Con poco tumulto y ningún grito, el presidente de SatCom salió a la pista, abriéndose paso sobre sus exempleados y los nuestros, casi resbalando en los charcos. El señor Dryden esperaba, meciéndose sobre sus talones, tan orgulloso que podría estallar. El tipo se presentó ante el señor Dryden del modo adecuado; los dos se saludaron. Entonces se arrodilló ante el señor Dryden, inclinándose hacia delante, y se apartó el pelo del cuello. El señor Dryden asintió. Jake, el supervisor principal, se acercó y desenvainó su larga espada de Kyoto. Jake, un auténtico maestro, se encargaba de los aspectos más delicados de la etiqueta corporativista; siempre llevaba un inmaculado traje blanco.
Salió con nosotros al vestíbulo; el señor Dryden y él charlaban sobre los últimos edictos del rey Dagoberto de Francia y cómo los reps de Dryco podrían tratar mejor con ellos, bien a las claras o encubiertos. Salimos a la plaza. El señor Dryden se despidió de Lope y le hizo un guiño. Lope parecía pálido, y más que receloso. Jake fue a colgar el nuevo trofeo de una de las picas, como si fuera un preciado adorno de Navidad. Algunos de los trofeos más antiguos no eran más que cráneos huesudos; serían reemplazados muy pronto y reciclados en cajitas de caramelos y joyeros y otros útiles objetos de arte.
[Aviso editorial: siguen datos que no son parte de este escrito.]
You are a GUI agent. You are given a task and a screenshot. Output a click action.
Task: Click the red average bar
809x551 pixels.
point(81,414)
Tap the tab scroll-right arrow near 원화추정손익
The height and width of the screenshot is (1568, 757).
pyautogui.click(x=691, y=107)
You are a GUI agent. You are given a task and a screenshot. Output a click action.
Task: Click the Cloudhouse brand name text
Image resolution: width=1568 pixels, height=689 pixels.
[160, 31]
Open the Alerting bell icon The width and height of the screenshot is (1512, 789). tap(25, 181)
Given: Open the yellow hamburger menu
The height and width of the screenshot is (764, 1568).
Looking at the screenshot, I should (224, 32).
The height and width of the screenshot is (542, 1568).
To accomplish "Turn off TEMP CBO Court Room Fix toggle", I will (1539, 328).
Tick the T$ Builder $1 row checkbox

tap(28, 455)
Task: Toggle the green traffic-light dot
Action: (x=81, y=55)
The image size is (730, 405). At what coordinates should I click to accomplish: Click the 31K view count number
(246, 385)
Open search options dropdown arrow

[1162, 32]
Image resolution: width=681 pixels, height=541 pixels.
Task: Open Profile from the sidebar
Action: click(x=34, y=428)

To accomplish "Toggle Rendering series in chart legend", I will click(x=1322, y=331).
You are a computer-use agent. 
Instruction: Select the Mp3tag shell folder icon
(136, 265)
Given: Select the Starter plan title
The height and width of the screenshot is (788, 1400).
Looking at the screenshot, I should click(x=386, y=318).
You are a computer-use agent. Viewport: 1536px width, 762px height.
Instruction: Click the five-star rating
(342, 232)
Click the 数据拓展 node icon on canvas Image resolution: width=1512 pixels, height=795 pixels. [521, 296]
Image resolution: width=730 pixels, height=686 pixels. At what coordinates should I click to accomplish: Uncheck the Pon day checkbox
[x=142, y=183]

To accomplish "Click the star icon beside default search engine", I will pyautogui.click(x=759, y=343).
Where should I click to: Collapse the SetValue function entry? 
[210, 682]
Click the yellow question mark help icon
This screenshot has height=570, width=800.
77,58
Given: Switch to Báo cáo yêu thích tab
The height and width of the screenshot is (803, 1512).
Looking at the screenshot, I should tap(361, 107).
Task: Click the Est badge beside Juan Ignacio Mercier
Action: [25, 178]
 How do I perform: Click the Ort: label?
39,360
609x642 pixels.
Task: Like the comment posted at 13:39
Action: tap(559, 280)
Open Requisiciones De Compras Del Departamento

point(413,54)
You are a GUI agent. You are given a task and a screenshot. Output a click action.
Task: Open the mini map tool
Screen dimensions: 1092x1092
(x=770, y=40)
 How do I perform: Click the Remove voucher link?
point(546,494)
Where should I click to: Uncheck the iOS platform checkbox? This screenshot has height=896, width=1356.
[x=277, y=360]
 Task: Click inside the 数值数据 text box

Avalon subió al coche; el señor Dryden apoyó una mano en su hombro.
—Tú delante —dijo, y se volvió hacia mí—. OM. Detrás. Hablemos.
Mientras subía al coche y me sentaba junto al señor Dryden, la limo de Lope, en la Cincuenta, estalló. No pudimos hacer más que observar. El señor Dryden contempló la destrucción y se arrellanó en su asiento.
—No se puede ser demasiado cuidadoso —murmuró, sonriendo—. Centro, Jimmy. Banquéame.
Recorrimos la Quinta y pasamos junto a la librería. De las ruinas brotaban llamas como si fueran rosas.